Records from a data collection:
## Begin
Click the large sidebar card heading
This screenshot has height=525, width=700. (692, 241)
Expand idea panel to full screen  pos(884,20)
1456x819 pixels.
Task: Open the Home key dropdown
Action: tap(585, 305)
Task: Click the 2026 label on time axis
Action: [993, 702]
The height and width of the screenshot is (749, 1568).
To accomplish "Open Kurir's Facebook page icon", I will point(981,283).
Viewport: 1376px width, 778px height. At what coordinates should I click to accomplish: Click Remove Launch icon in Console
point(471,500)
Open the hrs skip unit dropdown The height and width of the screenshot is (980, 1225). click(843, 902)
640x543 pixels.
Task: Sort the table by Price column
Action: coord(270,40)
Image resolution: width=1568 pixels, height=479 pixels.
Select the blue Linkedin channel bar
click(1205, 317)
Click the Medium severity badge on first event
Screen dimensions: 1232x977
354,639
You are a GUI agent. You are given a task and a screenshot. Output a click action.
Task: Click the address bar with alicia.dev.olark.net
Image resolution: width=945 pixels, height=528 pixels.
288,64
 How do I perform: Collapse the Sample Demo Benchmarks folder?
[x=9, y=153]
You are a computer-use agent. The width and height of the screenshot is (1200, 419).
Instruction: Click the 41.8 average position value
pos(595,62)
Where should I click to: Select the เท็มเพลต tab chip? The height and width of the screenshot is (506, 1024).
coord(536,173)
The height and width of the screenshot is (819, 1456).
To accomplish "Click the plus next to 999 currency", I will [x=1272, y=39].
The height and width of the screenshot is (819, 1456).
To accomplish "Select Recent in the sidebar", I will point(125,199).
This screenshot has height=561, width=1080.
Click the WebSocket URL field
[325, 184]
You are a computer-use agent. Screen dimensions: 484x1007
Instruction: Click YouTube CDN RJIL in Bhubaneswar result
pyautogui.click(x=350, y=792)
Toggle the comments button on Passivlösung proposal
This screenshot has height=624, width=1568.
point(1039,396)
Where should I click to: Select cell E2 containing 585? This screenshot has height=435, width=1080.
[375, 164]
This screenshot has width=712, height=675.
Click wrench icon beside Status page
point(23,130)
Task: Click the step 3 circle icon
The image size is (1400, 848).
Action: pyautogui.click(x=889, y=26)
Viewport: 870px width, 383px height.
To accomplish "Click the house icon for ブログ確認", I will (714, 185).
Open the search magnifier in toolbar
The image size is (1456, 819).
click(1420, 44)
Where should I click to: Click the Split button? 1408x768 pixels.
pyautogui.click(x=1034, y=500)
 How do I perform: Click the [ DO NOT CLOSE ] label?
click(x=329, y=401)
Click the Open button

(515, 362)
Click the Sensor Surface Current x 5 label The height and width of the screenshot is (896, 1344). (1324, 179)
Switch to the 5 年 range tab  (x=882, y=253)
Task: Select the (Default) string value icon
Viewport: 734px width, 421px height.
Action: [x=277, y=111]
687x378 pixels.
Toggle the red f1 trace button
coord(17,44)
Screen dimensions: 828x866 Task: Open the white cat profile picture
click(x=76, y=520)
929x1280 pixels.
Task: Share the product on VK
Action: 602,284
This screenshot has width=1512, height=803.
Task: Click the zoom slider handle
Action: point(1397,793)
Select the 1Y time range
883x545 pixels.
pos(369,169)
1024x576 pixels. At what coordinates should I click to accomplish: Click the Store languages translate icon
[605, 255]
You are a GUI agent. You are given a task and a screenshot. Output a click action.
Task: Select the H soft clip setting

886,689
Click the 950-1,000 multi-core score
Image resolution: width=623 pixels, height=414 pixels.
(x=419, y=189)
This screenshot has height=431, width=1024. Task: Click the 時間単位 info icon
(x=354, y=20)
## End
What is asked ->
Output the rows above as a numbered list, leaving out any blank lines.

Answer to this exercise ->
1. Click the large sidebar card heading
2. This screenshot has height=525, width=700. (692, 241)
3. Expand idea panel to full screen  pos(884,20)
4. 1456x819 pixels.
5. Task: Open the Home key dropdown
6. Action: tap(585, 305)
7. Task: Click the 2026 label on time axis
8. Action: [993, 702]
9. The height and width of the screenshot is (749, 1568).
10. To accomplish "Open Kurir's Facebook page icon", I will point(981,283).
11. Viewport: 1376px width, 778px height. At what coordinates should I click to accomplish: Click Remove Launch icon in Console
12. point(471,500)
13. Open the hrs skip unit dropdown The height and width of the screenshot is (980, 1225). click(843, 902)
14. 640x543 pixels.
15. Task: Sort the table by Price column
16. Action: coord(270,40)
17. Image resolution: width=1568 pixels, height=479 pixels.
18. Select the blue Linkedin channel bar
19. click(1205, 317)
20. Click the Medium severity badge on first event
21. Screen dimensions: 1232x977
22. 354,639
23. You are a GUI agent. You are given a task and a screenshot. Output a click action.
24. Task: Click the address bar with alicia.dev.olark.net
25. Image resolution: width=945 pixels, height=528 pixels.
26. 288,64
27.  How do I perform: Collapse the Sample Demo Benchmarks folder?
28. [x=9, y=153]
29. You are a computer-use agent. The width and height of the screenshot is (1200, 419).
30. Instruction: Click the 41.8 average position value
31. pos(595,62)
32. Where should I click to: Select the เท็มเพลต tab chip? The height and width of the screenshot is (506, 1024).
33. coord(536,173)
34. The height and width of the screenshot is (819, 1456).
35. To accomplish "Click the plus next to 999 currency", I will [x=1272, y=39].
36. The height and width of the screenshot is (819, 1456).
37. To accomplish "Select Recent in the sidebar", I will point(125,199).
38. This screenshot has height=561, width=1080.
39. Click the WebSocket URL field
40. [325, 184]
41. You are a computer-use agent. Screen dimensions: 484x1007
42. Instruction: Click YouTube CDN RJIL in Bhubaneswar result
43. pyautogui.click(x=350, y=792)
44. Toggle the comments button on Passivlösung proposal
45. This screenshot has height=624, width=1568.
46. point(1039,396)
47. Where should I click to: Select cell E2 containing 585? This screenshot has height=435, width=1080.
48. [375, 164]
49. This screenshot has width=712, height=675.
50. Click wrench icon beside Status page
51. point(23,130)
52. Task: Click the step 3 circle icon
53. The image size is (1400, 848).
54. Action: pyautogui.click(x=889, y=26)
55. Viewport: 870px width, 383px height.
56. To accomplish "Click the house icon for ブログ確認", I will (714, 185).
57. Open the search magnifier in toolbar
58. The image size is (1456, 819).
59. click(1420, 44)
60. Where should I click to: Click the Split button? 1408x768 pixels.
61. pyautogui.click(x=1034, y=500)
62.  How do I perform: Click the [ DO NOT CLOSE ] label?
63. click(x=329, y=401)
64. Click the Open button
65. (515, 362)
66. Click the Sensor Surface Current x 5 label The height and width of the screenshot is (896, 1344). (1324, 179)
67. Switch to the 5 年 range tab  (x=882, y=253)
68. Task: Select the (Default) string value icon
69. Viewport: 734px width, 421px height.
70. Action: [x=277, y=111]
71. 687x378 pixels.
72. Toggle the red f1 trace button
73. coord(17,44)
74. Screen dimensions: 828x866 Task: Open the white cat profile picture
75. click(x=76, y=520)
76. 929x1280 pixels.
77. Task: Share the product on VK
78. Action: 602,284
79. This screenshot has width=1512, height=803.
80. Task: Click the zoom slider handle
81. Action: point(1397,793)
82. Select the 1Y time range
83. 883x545 pixels.
84. pos(369,169)
85. 1024x576 pixels. At what coordinates should I click to accomplish: Click the Store languages translate icon
86. [605, 255]
87. You are a GUI agent. You are given a task and a screenshot. Output a click action.
88. Task: Select the H soft clip setting
89. 886,689
90. Click the 950-1,000 multi-core score
91. Image resolution: width=623 pixels, height=414 pixels.
92. (x=419, y=189)
93. This screenshot has height=431, width=1024. Task: Click the 時間単位 info icon
94. (x=354, y=20)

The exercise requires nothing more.